To address the fear that the decision might lead to abuse and undermine patent protection, former General Council chairperson Carlos Pérez del Castillo, issued a statement to affirm the mutual understanding among members that the system shall be implemented in good faith to protect public health and not used to pursue industrial or commercial objectives. He further affirmed that the prevention of diversion to unintended markets is a common objective (as stated in paragraphs 4 and 5 of the decision) and shall be implemented through reasonable measures such as through the labeling system in paragraph 2(b)(ii). He also stressed the importance of transparency when utilizing the system (hence notification requirements set out in paragraph 2(a)) and that member countries should seek to resolve all controversies arising from use of the system expeditiously and amicably.

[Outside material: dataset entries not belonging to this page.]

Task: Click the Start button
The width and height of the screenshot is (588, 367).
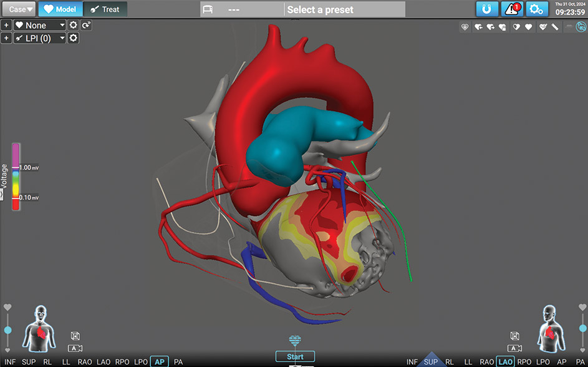Action: click(x=295, y=357)
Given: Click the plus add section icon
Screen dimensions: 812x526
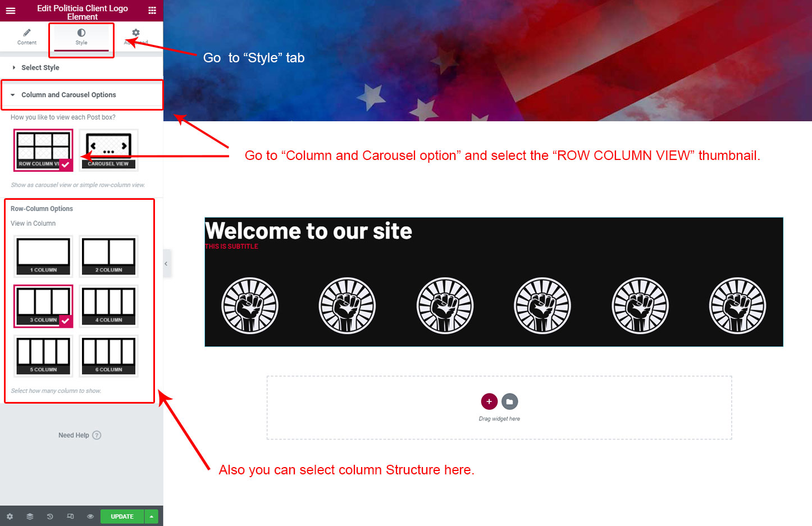Looking at the screenshot, I should coord(489,401).
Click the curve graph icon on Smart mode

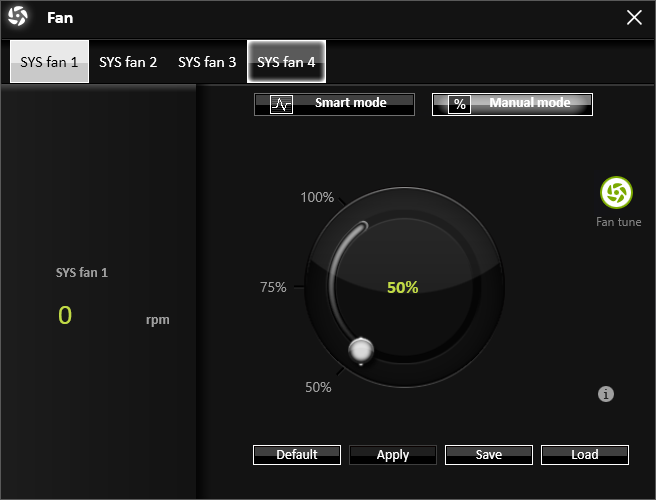[x=281, y=104]
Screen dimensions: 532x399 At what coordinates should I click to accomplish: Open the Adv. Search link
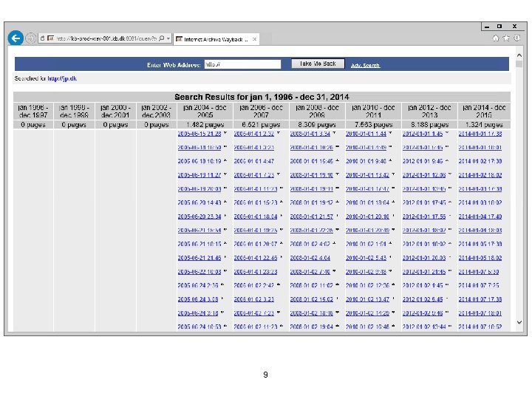click(365, 65)
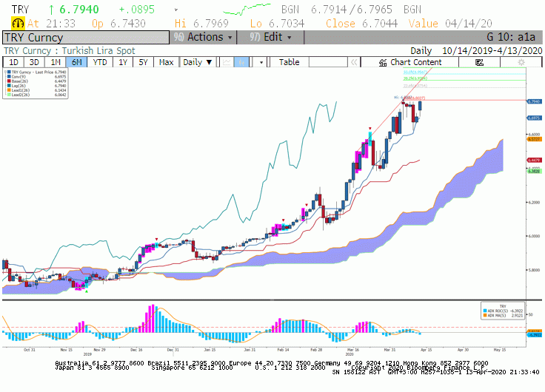Viewport: 545px width, 392px height.
Task: Select the Max range tab
Action: (x=166, y=62)
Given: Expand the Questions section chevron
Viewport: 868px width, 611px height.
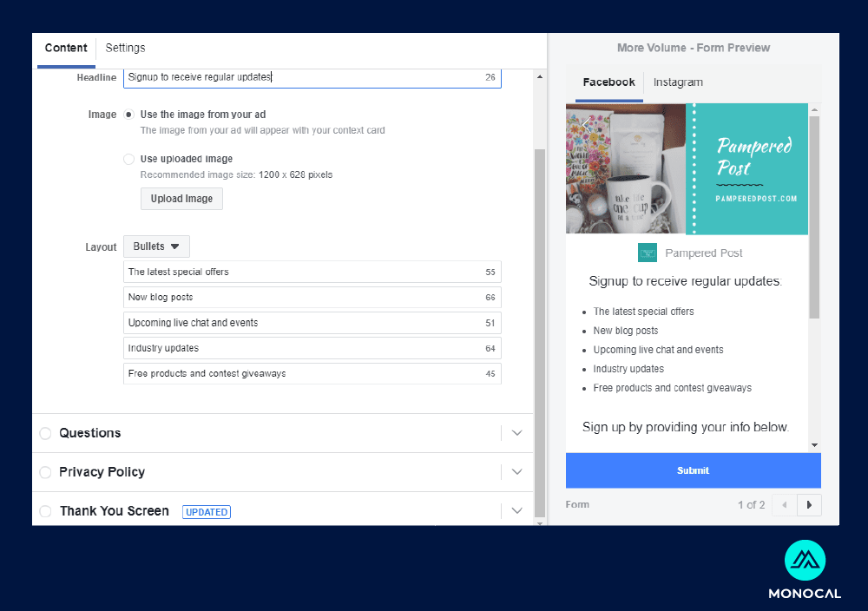Looking at the screenshot, I should [x=517, y=433].
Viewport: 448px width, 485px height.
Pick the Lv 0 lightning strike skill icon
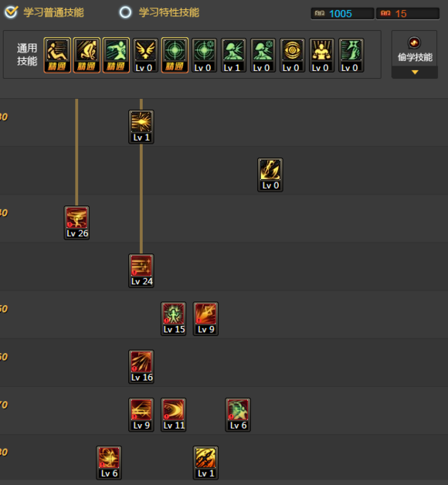point(270,175)
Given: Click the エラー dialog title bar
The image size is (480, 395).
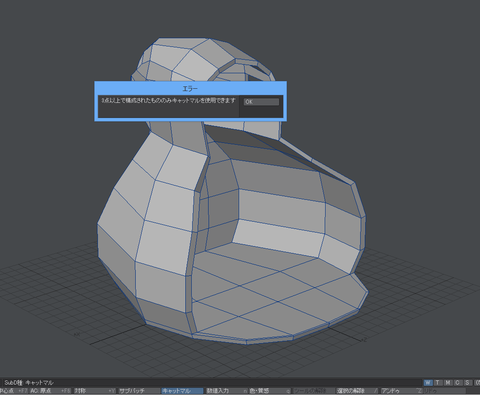Looking at the screenshot, I should (190, 89).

The next milestone of this reform occurred in December 2005, when the General Council reached a formal Decision to Amend the TRIPS Agreement, the effect of which was to formally incorporate the 2003 decision into the TRIPS Agreement. The compulsory licensing mechanism along with peripheral designs—i.e., notification requirements, diversion prevention measures, regional trade system development, annual reviews by the TRIPS Council, and remuneration waivers for importing countries (which were all touched upon in the 2003 decision)—will be expected to take effect as soon as two thirds of the WTO’s members have ratified the change. This is essentially the first time in history a core WTO Agreement is to be officially amended, showing the importance WTO members attach to the promotion of global health. As we cross the finish line of this significant reform, new challenges are certain to surface, and it would be worth observing whether this system effectively enhances public health or is alternatively susceptible to commercial abuse, and poses a threat to the transnational intellectual property protection we have sought hard for.